Temos que revidar e denunciar a mediocridade que nos impede de evouir e de fazer a humanidade evoluir. Nós temos o germe e o poder da evolução e estamos sendo inibidos pelos medíocres que não querem a evolução. Não querem porque ela não pertence a eles. Ela pertence a nós. Nós somos os escolhidos para fazer a humanidade avançar, não eles.
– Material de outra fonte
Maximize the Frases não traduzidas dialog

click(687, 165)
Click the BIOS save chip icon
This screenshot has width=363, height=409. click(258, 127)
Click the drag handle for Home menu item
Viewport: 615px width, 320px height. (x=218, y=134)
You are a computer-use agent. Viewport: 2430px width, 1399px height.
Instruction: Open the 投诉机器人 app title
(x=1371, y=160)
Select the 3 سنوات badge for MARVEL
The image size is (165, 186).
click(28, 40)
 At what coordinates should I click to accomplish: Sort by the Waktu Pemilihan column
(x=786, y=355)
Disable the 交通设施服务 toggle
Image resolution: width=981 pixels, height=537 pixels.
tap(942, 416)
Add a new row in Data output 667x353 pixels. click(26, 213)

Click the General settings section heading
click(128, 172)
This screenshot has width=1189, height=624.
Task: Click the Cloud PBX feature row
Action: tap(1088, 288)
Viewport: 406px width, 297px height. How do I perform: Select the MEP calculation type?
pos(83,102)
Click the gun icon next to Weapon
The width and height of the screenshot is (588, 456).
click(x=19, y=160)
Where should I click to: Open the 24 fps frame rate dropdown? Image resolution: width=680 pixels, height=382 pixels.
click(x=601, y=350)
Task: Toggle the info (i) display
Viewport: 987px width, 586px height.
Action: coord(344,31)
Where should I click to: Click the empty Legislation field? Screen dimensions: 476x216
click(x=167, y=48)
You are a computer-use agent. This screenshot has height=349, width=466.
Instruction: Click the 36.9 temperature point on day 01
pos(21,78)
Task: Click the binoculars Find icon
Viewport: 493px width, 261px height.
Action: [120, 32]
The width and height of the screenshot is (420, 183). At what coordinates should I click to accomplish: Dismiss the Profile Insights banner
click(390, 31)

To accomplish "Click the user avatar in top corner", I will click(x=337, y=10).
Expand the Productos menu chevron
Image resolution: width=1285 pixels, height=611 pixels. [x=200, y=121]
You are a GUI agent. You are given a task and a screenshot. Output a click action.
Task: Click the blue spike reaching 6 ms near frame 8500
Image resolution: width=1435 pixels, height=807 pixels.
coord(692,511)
Por isso, a minha recomendação para todos aqueles que possuem idéias e teorias na cabeça e que não a revelam porque elas contrariam coisas antigas , pensadores antigos, etc, é só uma: revelem tudo, escrevam tudo, mostrem abertamente o que vocês pensam e como concebem a realidade e explicam o mundo. Façam isto porque tudo aquilo que se pensou e escreveu até hoje , as coisas antigas, os pensadores antigos, podem estar completamente errados, ou então, aquilo que fizeram foi válido e verdadeiro para o tempo deles, mas não para o nosso tempo. Aquilo explicava a realidade e o mundo deles, pode, e na maioria das vezes isto acontece, não explicar o mundo atual.

Nós evoluimos como uma cebola, de dentro para fora. Cada século é uma casca que se sobrepõem a outras cascas. Cada casca, cada século, tem os seus pensadores, as suas teorias, os seus paradigmas, etc. Contudo, a casca de fora, aquilo que já passou e virou passado não tem o poder de interferir no centro da cebola, onde novas casca estão se formando e se estruturando. Onde novos pensadores, novas idéias e novas teorias estão sendo forjadas, estão se estruturando e caminhando para a consolidação.

Precisamos questionar, levantar dúvidas e, acima de tudo, criar novas explicações. Temos usar o nosso poder de fogo, expresso pela maquinaria tecnológica que reproduzem e medem a realidade, para formar novas teorias. Precisamos fazer isto para promover a evolução, a nossa própria evolução. A humanidade somente avança e evolui com novas idéias, teorias e criatividade.